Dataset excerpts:
━━━━━━━━

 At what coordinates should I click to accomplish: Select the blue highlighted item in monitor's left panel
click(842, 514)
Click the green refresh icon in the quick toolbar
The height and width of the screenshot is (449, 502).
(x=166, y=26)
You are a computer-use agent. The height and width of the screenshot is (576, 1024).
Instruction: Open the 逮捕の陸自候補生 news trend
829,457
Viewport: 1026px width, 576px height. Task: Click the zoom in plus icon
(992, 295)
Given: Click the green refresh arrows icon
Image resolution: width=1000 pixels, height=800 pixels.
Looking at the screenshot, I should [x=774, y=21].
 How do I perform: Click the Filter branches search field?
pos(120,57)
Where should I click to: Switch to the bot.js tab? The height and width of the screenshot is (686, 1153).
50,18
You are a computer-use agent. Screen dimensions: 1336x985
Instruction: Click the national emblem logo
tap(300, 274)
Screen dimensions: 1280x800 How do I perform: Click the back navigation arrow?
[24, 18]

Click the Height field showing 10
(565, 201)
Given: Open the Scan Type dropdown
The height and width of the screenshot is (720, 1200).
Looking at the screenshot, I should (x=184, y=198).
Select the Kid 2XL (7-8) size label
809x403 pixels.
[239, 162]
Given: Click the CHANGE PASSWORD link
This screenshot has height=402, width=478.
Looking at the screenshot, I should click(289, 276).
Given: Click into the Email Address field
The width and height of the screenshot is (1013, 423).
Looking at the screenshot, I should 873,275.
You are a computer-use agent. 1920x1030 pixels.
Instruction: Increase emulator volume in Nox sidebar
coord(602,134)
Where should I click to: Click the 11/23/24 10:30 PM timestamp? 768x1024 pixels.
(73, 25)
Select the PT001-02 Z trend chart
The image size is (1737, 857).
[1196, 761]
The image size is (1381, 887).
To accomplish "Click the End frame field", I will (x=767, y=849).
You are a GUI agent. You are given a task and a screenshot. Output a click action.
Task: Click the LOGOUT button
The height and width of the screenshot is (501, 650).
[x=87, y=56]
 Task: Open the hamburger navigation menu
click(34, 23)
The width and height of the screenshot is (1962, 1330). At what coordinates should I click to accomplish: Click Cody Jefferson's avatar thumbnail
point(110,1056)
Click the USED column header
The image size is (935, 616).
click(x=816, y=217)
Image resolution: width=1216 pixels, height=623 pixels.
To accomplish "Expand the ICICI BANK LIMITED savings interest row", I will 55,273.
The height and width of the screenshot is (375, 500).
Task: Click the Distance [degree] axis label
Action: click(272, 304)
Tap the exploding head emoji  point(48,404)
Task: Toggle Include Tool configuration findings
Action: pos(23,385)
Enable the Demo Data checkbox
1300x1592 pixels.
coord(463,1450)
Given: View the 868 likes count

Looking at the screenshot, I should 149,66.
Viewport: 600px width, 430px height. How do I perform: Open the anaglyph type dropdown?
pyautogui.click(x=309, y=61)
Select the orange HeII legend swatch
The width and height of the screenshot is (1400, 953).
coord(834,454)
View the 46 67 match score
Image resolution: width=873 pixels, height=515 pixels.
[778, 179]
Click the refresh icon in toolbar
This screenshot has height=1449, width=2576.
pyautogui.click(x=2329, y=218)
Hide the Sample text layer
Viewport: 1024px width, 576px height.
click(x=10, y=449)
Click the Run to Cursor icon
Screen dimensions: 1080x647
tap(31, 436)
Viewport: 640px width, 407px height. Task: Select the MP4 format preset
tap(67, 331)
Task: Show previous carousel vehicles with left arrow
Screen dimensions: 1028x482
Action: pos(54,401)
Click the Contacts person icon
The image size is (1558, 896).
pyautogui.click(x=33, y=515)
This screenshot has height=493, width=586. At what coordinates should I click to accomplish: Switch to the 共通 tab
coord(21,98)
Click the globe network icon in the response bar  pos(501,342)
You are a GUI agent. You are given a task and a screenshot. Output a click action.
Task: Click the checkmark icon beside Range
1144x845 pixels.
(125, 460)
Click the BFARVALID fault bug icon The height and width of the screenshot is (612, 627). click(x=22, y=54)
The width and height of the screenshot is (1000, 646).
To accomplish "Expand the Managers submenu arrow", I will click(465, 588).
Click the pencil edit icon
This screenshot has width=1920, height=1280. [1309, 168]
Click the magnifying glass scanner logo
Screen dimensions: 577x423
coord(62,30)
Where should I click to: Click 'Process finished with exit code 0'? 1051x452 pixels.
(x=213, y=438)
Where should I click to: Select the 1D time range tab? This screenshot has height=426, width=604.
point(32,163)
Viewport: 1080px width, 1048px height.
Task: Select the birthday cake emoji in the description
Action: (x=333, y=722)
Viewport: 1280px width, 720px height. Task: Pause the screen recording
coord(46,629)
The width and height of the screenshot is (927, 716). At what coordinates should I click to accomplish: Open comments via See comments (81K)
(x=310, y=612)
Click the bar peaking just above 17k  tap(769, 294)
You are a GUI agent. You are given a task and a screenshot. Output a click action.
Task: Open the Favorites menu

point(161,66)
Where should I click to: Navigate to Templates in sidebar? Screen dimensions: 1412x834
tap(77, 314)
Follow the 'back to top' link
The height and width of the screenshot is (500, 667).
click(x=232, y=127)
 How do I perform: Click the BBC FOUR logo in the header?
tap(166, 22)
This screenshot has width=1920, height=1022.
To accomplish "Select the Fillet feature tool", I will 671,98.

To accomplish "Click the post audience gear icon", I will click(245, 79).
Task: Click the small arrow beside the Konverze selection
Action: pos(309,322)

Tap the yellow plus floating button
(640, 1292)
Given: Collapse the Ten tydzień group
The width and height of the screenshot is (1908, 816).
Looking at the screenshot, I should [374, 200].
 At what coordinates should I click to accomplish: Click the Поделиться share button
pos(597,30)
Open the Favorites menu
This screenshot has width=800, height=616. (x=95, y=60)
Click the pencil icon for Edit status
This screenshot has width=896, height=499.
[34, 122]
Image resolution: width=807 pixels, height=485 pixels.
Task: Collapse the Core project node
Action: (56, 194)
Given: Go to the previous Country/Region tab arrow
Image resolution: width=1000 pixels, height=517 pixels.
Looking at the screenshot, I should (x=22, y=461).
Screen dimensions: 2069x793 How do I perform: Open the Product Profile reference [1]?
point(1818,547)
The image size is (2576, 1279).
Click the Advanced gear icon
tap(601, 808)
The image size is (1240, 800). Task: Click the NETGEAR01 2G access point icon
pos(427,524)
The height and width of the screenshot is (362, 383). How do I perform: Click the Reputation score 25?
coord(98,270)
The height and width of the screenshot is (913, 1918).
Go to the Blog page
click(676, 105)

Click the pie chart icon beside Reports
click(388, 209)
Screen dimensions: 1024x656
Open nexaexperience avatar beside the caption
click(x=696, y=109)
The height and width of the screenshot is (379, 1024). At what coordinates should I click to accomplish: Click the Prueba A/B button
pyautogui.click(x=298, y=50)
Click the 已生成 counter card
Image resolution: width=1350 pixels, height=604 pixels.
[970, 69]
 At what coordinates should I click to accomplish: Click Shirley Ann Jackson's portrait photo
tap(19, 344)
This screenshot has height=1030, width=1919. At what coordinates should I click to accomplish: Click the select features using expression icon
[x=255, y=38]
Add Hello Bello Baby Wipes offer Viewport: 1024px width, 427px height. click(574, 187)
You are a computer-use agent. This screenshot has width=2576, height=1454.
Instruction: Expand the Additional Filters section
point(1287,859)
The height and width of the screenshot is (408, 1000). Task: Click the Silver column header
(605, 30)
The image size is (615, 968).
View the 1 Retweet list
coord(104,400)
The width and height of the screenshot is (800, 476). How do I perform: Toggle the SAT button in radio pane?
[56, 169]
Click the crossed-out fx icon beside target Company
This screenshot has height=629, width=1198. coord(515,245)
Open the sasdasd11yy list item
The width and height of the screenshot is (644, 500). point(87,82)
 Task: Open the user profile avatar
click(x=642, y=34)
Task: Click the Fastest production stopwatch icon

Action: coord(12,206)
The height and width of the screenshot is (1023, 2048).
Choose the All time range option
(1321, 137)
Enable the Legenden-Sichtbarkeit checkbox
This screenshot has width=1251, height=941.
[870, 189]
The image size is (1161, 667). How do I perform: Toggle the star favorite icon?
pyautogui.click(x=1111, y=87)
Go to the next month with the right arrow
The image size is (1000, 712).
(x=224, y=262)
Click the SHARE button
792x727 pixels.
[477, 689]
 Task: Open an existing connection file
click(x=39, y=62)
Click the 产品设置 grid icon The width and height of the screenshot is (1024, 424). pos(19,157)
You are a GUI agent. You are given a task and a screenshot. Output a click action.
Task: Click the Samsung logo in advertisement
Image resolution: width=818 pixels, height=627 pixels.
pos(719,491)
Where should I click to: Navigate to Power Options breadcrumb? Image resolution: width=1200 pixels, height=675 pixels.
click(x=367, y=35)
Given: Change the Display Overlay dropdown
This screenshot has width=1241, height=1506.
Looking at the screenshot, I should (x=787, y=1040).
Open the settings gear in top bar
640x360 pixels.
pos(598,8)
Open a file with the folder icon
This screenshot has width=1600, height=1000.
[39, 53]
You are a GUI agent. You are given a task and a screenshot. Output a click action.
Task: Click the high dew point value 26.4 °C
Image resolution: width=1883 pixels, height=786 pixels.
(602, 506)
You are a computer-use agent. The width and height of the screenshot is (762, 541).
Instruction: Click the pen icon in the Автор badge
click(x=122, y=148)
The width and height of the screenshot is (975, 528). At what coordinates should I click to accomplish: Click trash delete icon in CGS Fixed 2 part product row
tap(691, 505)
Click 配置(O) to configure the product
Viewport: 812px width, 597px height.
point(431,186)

━━━━━━━━

_What this task involves_:
Give the exact lines, and only those, from the line containing "The height and width of the screenshot is (379, 1024)." through the line containing "Click the 产品设置" in the entries above.

_Final answer_:
The height and width of the screenshot is (379, 1024). At what coordinates should I click to accomplish: Click the Prueba A/B button
pyautogui.click(x=298, y=50)
Click the 已生成 counter card
Image resolution: width=1350 pixels, height=604 pixels.
[970, 69]
 At what coordinates should I click to accomplish: Click Shirley Ann Jackson's portrait photo
tap(19, 344)
This screenshot has height=1030, width=1919. At what coordinates should I click to accomplish: Click the select features using expression icon
[x=255, y=38]
Add Hello Bello Baby Wipes offer Viewport: 1024px width, 427px height. click(574, 187)
You are a computer-use agent. This screenshot has width=2576, height=1454.
Instruction: Expand the Additional Filters section
point(1287,859)
The height and width of the screenshot is (408, 1000). Task: Click the Silver column header
(605, 30)
The image size is (615, 968).
View the 1 Retweet list
coord(104,400)
The width and height of the screenshot is (800, 476). How do I perform: Toggle the SAT button in radio pane?
[56, 169]
Click the crossed-out fx icon beside target Company
This screenshot has height=629, width=1198. coord(515,245)
Open the sasdasd11yy list item
The width and height of the screenshot is (644, 500). point(87,82)
 Task: Open the user profile avatar
click(x=642, y=34)
Task: Click the Fastest production stopwatch icon

Action: coord(12,206)
The height and width of the screenshot is (1023, 2048).
Choose the All time range option
(1321, 137)
Enable the Legenden-Sichtbarkeit checkbox
This screenshot has width=1251, height=941.
[870, 189]
The image size is (1161, 667). How do I perform: Toggle the star favorite icon?
pyautogui.click(x=1111, y=87)
Go to the next month with the right arrow
The image size is (1000, 712).
(x=224, y=262)
Click the SHARE button
792x727 pixels.
[477, 689]
 Task: Open an existing connection file
click(x=39, y=62)
Click the 产品设置 grid icon The width and height of the screenshot is (1024, 424). pos(19,157)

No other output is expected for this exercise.